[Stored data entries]

-------

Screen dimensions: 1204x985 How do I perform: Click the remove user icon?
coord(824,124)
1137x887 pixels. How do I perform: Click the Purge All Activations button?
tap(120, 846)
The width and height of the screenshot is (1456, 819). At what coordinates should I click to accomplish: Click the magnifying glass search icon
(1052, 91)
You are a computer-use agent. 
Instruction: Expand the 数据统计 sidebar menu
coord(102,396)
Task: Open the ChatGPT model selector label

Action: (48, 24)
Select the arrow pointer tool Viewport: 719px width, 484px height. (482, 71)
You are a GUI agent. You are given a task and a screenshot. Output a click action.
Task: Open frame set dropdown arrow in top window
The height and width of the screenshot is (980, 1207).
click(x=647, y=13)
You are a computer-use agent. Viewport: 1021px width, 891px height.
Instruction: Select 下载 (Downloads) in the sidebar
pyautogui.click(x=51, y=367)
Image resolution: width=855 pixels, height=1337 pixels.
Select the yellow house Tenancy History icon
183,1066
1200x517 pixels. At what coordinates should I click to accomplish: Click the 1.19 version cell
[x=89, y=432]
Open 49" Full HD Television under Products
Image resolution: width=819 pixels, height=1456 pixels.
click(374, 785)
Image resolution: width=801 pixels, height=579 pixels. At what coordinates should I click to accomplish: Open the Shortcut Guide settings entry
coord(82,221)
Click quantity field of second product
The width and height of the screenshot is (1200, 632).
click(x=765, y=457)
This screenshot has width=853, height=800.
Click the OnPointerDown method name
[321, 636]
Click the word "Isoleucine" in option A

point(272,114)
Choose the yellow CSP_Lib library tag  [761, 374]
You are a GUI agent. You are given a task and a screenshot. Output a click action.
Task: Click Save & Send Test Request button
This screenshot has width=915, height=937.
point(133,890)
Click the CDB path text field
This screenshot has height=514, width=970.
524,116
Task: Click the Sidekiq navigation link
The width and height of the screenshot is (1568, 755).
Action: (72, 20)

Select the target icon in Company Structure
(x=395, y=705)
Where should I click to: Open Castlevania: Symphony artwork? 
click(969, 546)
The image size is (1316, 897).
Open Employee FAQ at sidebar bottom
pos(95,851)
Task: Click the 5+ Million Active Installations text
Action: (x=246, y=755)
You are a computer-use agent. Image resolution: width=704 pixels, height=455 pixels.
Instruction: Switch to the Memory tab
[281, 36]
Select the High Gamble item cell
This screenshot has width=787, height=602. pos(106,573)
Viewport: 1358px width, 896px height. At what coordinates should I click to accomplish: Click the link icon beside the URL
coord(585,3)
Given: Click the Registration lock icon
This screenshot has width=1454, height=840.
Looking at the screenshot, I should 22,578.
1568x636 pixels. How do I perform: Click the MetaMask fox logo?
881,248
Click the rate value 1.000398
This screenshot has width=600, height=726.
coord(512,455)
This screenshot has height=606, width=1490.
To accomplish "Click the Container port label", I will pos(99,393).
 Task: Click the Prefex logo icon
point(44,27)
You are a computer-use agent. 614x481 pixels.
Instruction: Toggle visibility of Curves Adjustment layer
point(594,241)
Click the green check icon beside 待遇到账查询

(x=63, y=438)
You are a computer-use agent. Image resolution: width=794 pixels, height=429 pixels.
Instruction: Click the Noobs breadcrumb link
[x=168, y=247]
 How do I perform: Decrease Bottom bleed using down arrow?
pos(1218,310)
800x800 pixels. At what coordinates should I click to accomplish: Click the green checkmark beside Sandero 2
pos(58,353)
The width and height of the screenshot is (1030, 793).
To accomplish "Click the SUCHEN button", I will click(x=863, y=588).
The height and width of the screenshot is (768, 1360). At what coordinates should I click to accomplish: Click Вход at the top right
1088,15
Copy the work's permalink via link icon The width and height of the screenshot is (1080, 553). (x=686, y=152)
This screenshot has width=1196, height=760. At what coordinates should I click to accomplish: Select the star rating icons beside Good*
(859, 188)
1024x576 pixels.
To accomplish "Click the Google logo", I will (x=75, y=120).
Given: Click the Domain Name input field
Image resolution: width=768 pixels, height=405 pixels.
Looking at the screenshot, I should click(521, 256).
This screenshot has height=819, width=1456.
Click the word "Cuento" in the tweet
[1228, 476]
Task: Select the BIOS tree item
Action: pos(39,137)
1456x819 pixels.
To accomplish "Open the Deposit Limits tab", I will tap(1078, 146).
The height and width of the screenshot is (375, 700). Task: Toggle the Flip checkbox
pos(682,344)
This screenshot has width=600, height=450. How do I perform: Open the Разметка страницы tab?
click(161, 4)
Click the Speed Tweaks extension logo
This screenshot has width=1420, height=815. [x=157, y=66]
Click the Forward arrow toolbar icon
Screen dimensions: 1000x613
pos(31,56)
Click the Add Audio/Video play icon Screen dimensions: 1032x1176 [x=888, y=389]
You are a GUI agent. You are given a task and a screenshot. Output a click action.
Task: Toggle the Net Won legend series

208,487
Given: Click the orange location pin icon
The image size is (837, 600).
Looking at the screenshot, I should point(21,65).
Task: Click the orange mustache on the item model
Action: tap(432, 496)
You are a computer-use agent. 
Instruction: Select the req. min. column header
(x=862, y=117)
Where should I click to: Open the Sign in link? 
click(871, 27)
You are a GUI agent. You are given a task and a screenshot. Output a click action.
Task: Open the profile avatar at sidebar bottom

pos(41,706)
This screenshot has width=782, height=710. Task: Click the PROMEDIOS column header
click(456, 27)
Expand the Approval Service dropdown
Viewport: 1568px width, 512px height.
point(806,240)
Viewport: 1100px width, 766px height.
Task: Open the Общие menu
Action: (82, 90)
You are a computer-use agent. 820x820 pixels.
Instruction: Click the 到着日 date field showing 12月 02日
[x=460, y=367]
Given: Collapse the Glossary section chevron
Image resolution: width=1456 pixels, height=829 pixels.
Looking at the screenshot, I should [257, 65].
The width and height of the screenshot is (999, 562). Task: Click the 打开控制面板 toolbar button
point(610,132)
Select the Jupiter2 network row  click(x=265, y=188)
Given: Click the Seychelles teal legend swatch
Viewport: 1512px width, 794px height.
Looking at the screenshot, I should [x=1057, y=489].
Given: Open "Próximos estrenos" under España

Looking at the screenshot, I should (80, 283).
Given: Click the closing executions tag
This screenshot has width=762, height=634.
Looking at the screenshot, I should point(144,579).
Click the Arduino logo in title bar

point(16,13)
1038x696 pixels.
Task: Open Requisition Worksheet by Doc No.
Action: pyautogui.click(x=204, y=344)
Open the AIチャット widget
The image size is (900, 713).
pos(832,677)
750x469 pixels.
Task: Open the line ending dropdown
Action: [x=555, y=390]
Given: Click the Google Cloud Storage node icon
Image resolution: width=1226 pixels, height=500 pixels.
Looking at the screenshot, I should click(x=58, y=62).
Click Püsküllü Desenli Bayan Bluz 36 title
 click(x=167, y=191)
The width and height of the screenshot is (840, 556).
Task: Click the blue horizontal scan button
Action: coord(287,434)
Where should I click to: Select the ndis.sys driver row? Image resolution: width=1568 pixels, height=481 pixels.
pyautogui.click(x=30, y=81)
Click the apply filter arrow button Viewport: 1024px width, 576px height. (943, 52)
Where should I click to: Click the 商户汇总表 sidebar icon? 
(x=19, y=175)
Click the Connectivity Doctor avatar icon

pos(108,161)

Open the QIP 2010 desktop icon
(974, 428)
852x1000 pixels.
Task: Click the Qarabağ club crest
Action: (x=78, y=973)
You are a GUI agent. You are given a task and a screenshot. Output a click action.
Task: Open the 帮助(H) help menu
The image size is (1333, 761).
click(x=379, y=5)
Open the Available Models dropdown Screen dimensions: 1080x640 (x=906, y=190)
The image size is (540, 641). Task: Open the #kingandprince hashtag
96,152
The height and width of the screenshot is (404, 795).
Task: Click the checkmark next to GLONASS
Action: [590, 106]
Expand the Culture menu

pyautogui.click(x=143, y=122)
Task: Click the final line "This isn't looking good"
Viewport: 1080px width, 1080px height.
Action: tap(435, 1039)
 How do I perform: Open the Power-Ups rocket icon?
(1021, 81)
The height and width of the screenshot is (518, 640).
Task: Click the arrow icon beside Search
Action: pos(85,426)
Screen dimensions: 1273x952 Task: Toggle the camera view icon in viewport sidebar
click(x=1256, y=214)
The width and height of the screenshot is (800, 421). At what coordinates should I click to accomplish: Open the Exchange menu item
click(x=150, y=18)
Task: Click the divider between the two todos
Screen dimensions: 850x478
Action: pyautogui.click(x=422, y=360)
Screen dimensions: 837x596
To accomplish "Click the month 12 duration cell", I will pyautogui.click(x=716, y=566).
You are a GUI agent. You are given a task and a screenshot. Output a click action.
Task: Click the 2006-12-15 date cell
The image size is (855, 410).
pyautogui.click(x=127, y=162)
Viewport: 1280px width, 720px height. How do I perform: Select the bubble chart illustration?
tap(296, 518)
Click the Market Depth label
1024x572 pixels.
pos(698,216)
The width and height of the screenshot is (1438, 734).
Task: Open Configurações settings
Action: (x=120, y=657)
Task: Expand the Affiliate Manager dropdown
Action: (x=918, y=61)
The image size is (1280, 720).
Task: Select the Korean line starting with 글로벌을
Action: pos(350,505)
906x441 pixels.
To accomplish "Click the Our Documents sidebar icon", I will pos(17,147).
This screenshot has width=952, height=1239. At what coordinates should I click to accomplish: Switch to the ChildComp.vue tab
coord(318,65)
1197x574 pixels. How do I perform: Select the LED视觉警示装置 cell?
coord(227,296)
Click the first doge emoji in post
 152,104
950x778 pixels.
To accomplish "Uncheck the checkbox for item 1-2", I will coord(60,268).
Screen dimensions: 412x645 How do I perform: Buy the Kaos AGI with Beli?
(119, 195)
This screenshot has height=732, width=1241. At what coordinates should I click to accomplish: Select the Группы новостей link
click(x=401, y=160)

-------

[The task]: Using the data above, report how many lines include the string "Google" and add nothing to the number.

[Result for this task]: 2